Word for word, set down every line of the entries below from the line with "Aggiungi al carrello [button] (58, 1777)" to the line with "Privacy (64, 2566)", including both, and no other line.

*** Begin section ***

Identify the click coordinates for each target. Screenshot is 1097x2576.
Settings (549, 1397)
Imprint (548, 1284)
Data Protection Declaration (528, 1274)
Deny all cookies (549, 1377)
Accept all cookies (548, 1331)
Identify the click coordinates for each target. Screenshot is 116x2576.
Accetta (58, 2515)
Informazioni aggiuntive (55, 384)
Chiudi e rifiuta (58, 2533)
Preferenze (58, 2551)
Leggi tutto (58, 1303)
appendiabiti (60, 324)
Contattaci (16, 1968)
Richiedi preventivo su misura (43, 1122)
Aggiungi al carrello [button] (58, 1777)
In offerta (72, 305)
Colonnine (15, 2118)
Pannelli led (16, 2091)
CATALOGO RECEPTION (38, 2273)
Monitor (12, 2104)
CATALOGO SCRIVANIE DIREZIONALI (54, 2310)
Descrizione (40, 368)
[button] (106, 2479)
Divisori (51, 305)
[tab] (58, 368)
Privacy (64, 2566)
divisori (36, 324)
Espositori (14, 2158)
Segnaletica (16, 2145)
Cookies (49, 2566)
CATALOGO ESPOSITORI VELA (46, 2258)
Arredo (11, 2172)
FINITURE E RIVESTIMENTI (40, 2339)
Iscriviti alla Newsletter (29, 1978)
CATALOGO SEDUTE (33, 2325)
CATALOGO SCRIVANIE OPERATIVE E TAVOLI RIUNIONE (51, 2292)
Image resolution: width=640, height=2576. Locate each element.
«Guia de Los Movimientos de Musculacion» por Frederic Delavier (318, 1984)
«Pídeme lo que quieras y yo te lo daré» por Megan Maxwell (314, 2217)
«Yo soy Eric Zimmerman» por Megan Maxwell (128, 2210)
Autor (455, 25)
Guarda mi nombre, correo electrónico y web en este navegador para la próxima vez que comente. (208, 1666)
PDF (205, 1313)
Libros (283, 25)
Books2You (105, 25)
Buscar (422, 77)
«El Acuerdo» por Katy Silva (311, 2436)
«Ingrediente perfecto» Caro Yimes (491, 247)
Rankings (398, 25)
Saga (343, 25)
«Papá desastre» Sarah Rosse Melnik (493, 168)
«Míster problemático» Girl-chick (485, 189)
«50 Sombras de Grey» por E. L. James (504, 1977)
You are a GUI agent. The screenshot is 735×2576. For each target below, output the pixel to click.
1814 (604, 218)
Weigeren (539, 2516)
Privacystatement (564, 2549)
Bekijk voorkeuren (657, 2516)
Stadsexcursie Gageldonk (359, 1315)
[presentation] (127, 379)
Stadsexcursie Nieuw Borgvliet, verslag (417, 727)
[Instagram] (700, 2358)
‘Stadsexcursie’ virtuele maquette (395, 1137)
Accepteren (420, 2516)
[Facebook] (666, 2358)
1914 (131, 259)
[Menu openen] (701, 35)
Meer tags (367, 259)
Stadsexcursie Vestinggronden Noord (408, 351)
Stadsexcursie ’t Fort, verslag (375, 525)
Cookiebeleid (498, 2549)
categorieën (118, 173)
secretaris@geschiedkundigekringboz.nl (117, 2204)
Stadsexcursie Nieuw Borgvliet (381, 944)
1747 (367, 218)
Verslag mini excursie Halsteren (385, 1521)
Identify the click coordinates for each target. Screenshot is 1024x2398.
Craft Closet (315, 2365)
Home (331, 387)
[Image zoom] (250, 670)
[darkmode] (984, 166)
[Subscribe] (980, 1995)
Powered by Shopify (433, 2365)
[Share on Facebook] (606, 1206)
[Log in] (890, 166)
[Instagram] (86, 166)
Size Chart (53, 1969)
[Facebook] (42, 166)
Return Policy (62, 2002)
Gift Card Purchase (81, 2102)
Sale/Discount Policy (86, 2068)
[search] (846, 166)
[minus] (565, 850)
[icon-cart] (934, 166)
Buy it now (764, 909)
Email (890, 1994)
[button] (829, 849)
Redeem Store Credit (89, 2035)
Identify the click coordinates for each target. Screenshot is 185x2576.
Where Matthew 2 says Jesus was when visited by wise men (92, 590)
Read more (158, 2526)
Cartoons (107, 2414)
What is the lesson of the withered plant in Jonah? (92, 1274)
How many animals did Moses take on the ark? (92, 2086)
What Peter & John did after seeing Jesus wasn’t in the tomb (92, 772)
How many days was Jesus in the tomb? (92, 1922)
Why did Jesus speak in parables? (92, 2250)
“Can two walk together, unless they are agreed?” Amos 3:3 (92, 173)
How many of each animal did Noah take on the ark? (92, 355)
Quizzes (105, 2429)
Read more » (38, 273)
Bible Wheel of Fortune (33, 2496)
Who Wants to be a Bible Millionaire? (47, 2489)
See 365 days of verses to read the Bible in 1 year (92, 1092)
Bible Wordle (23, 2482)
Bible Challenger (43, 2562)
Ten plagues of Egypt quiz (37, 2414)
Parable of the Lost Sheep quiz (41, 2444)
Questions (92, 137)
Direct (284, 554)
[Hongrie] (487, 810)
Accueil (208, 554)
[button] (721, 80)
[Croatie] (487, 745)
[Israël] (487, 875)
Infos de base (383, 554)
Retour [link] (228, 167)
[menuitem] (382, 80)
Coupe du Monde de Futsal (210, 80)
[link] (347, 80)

*** End section ***

**Task output**
Aggiungi al carrello [button] (58, 1777)
In offerta (72, 305)
Colonnine (15, 2118)
Pannelli led (16, 2091)
CATALOGO RECEPTION (38, 2273)
Monitor (12, 2104)
CATALOGO SCRIVANIE DIREZIONALI (54, 2310)
Descrizione (40, 368)
[button] (106, 2479)
Divisori (51, 305)
[tab] (58, 368)
Privacy (64, 2566)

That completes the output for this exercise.